Many of you will have experienced the shiver of fear that comes from reviewer comments suggesting that a group of cases should or should not have been dropped, or that a variable should have been coded in a different way.
My first reaction in such situations has historically involved a slightly queasy feeling as I imagine laboriously stepping through each of the downstream things that has to happen (re-run models, re-generate figures, re-construct tables!) all as a result of a small modification of the way input data were cleaned or transformed.

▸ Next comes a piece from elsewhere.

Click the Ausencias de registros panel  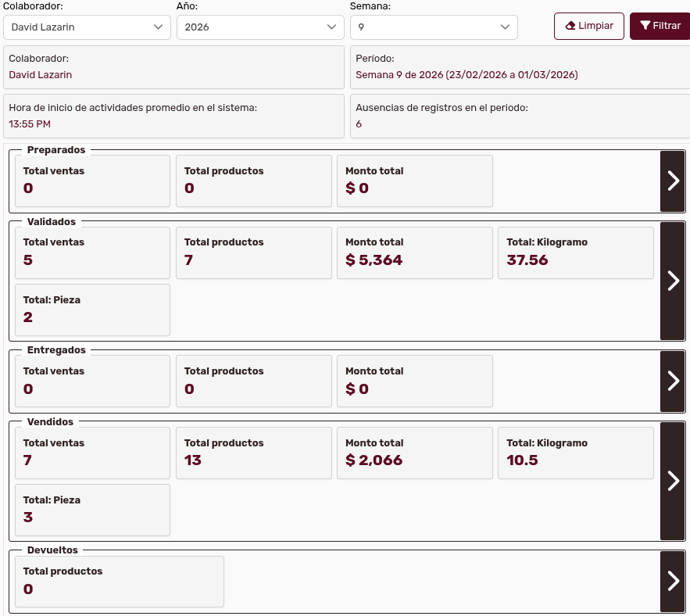tap(520, 116)
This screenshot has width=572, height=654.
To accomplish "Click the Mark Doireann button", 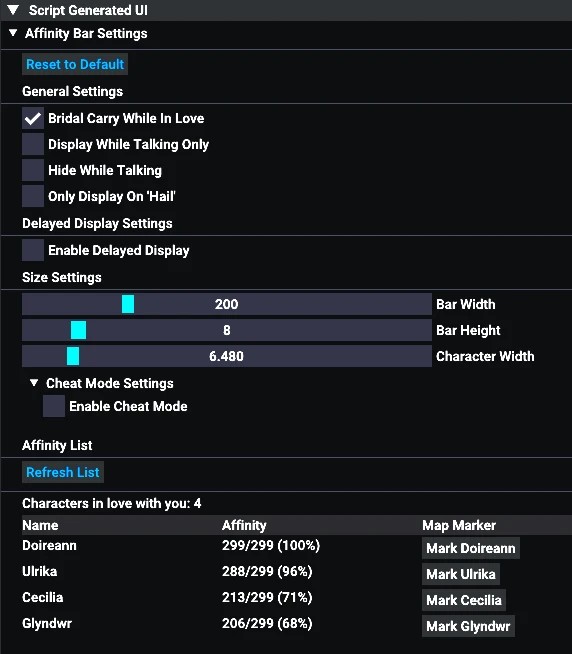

The friction involved in making these changes increases the incentive to cut corners and to not take potentially useful feedback seriously. It also makes it difficult to do incorporate new data as it becomes available, perform sensitivity analysis by re-running the analysis on perturbed datasets, etc. . . . we end up with finished papers backed by a morass of spaghetti code that we hope to never to have to run again.
That is soooo true.
Zelner then gets into details:
So, all of the elements of reproducibility I will discuss over the next series of posts are collected here, which is a git repository demonstrating a toy example of a project using R and Stan that can be fully replicated.
Specifically, it’s focused on fitting a Gaussian finite mixture model to simulated data. Here’s what the output should look like.
I picked R and Stan for this because they are what I live and breathe in my day-to-day research. . . .
And this is what Zelner has so far:
Part 1: Your R script is a program!
Part 2: Makefiles for fun and profit
Part 3: Knotes on Knitr
P.S. As indicated in the title above, I like the term “workflow” for this sort of thing.